Write out all records as given; omit images.

GIVEN RECORDS =
□ □ □

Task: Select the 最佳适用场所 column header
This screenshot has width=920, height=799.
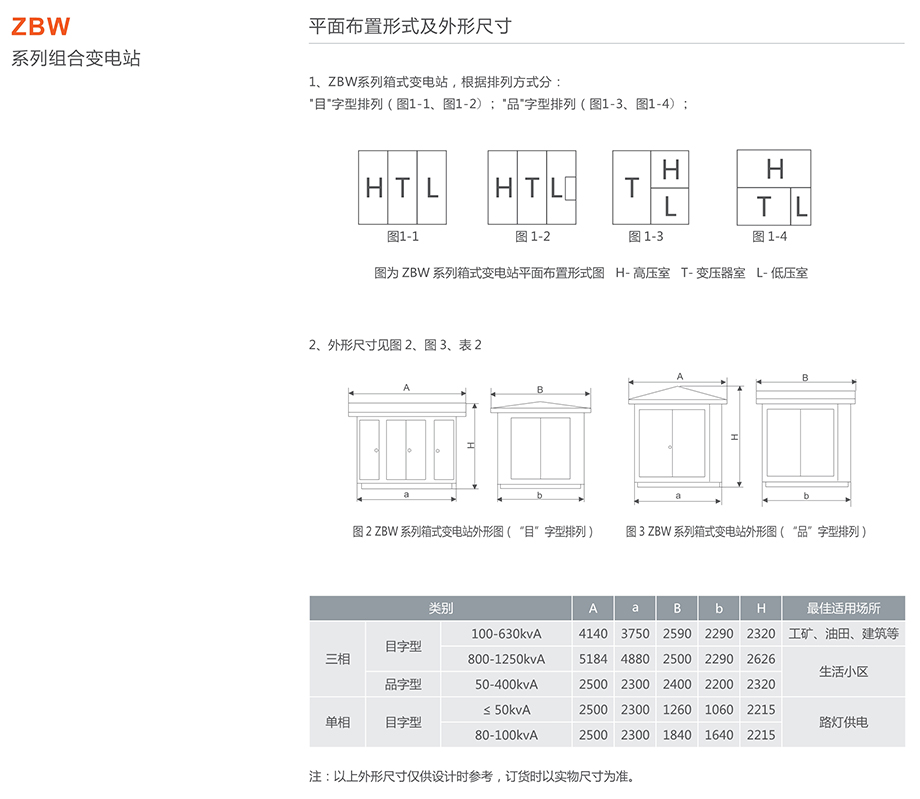Action: coord(843,608)
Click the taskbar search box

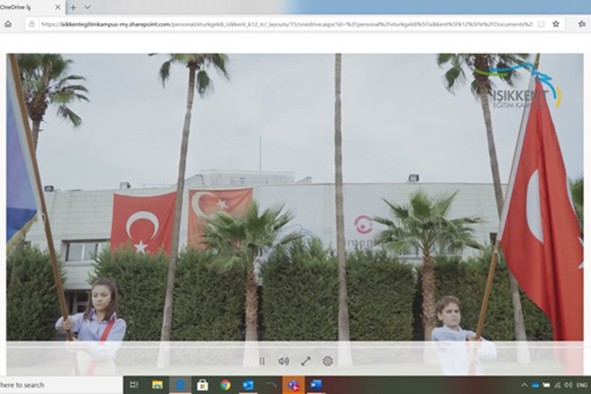coord(60,385)
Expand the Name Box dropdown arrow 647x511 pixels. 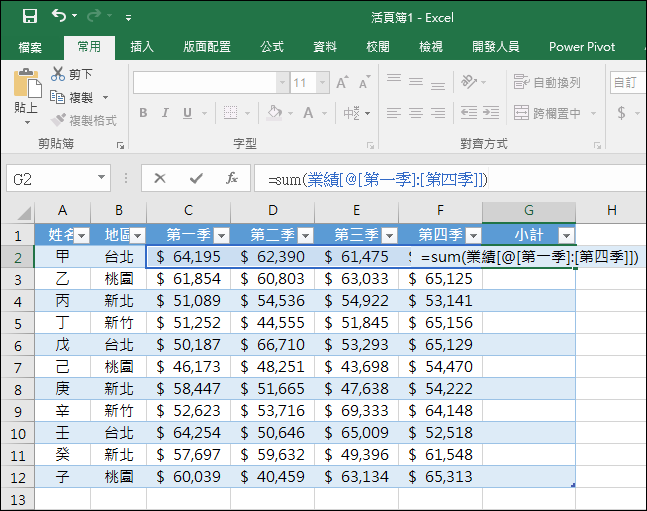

□ □ □

ANSWER SPACE =
Task: Select the 最佳适用场所 column header
This screenshot has width=920, height=799.
Action: coord(843,608)
Click the taskbar search box

coord(60,385)
Expand the Name Box dropdown arrow 647x511 pixels. 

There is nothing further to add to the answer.